VORLIEGENDER AUSZUG>
# mini lan-party = welches spiel?



## ninetysix (29. Dezember 2009)

hey leute,
mein freund und ich wollen sylvester irgendwas gegeneinander zocken, aber was?
Habt ihr gut vorschläge? Spielerichtung relativ egal...
und wie funktioniert das überhaupt mit dem verbinden der pcs????

Freu ich auf Antworten..


----------



## RSX (29. Dezember 2009)

Call Of Duty 4 MP, CS:S, CS 1.6, Unreal Tounament 2k4. Macht sich immer gut bei meinen LAN-Partys.

Zum Verbinden braucht ihr LAN-Kabel und einen Switch/Router. Mit den Lan Kabeln verbindet ihr eure PCs einfach mit dem Switch und fertig. Beachtet, dass jeder einen eigenen Port am Switch braucht.

Hier mal ein günstiger 16-Port Switch auf ebay: TP-Link - 16 Port Desktop Switch HUB Netzwerk | LAN NEU bei eBay.de: Switches Hubs (endet 13.01.10 17:48:07 MEZ)

Ich hab den selben bei dem Shop dort bestellt. Funktioniert tadellos und reicht für 16 Personen.

Gruß


----------



## Bioschnitzel (29. Dezember 2009)

Du kannst dir einfach ein Cross-Over Kabel kaufen, dann brauchst du keinen Switch.  


Solch ein Kabel braucht ihr: 
http://www.idealo.de/preisvergleich/ProductCategory/9413F689040.html

Ihr steckt das Kabel in den LAN-Port bei dir und deinem Kumpel. Dann geht ihr zur Netzwerkkonfiguration, wählt eure LAN-Verbindung aus und vergebt am besten feste IP-Adressen. 

Heißt: 

IP: 192.168.1.X 
Maske: 255.255.255.0 

Bei der IP tragt ihr nun einfach statt dem X eine beliebige Zahl zwischen 0 und 255 ein. Achtet darauf das ihr nicht die gleiche Ziffer am Ende verwendet. 

Gruß


----------



## Jakob (29. Dezember 2009)

Es geht aber auch über Wlan.
Die Pings sind minimal höher, aber ist nicht spürbar.


Wie wärs mit Wildlifepark? 

EDIT: WLP hat keinen MP seh ich grad.


----------



## Bioschnitzel (29. Dezember 2009)

Flatout 2, Company of Heroes, eigentlich fast jedes Spiel hat ein Multiplayer Modus, einfach mal die Regale durchschauen


----------



## ninetysix (29. Dezember 2009)

Also mein Router ist ein speedport w 700v von Telekom...
Geht das DAmit auch? Der hat 4 LAN steckplätze…


----------



## Bioschnitzel (29. Dezember 2009)

(Datenzeilen)

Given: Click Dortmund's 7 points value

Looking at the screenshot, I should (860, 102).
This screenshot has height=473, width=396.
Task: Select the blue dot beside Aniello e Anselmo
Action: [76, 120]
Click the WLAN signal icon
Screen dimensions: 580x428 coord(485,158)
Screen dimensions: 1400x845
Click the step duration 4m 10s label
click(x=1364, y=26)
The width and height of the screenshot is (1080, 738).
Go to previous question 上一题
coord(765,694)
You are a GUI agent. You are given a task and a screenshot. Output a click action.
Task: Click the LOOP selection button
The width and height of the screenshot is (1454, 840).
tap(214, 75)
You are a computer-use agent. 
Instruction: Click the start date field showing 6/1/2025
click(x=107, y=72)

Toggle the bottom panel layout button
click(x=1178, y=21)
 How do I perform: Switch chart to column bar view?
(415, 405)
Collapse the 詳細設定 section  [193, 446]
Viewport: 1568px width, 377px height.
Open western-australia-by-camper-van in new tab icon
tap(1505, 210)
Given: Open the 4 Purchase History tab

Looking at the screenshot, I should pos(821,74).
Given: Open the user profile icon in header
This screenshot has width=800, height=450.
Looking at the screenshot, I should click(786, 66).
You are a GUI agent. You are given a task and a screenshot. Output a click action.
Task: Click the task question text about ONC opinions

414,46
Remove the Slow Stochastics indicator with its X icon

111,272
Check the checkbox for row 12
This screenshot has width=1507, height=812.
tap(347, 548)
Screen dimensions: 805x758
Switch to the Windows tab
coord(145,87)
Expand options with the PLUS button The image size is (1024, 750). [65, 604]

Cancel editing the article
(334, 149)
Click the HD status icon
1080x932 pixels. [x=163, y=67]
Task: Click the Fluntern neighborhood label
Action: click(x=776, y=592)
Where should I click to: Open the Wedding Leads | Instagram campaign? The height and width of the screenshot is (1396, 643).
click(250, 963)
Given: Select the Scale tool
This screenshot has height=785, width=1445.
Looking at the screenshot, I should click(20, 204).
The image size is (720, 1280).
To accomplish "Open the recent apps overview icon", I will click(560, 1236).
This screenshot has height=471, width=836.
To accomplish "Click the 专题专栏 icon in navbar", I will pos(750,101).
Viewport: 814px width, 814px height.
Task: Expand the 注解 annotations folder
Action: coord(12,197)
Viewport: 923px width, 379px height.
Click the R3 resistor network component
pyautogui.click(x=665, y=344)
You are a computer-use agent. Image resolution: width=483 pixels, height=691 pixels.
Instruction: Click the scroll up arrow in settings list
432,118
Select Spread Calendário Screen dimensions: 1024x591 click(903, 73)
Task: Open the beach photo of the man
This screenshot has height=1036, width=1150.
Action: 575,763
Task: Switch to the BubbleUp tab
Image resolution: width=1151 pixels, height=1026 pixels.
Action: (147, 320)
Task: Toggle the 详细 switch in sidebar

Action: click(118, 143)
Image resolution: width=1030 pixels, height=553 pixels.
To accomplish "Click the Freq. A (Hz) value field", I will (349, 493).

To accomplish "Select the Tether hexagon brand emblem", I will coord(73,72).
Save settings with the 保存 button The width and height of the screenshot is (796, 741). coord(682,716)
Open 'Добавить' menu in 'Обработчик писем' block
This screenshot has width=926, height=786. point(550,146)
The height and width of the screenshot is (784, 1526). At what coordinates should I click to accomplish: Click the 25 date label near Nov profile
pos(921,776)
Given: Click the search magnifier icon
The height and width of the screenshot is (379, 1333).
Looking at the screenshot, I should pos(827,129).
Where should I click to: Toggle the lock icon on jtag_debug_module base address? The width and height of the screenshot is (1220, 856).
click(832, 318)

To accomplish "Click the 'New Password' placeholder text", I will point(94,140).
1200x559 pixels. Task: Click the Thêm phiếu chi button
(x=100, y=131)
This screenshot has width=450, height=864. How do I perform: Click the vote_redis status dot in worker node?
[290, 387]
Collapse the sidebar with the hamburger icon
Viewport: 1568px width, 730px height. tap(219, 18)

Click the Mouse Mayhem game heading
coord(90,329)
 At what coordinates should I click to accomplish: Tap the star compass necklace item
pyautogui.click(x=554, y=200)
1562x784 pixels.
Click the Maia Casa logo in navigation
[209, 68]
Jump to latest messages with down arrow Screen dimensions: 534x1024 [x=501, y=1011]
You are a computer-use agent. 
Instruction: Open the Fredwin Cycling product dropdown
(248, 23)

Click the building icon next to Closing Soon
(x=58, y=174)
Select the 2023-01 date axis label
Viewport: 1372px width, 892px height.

AUFGABENSTELLUNG> Welche Maske soll laut dem Forumsthread zur Mini-LAN-Party bei der Vergabe fester IP-Adressen eingetragen werden?

LÖSUNG DER AUFGABE> 255.255.255.0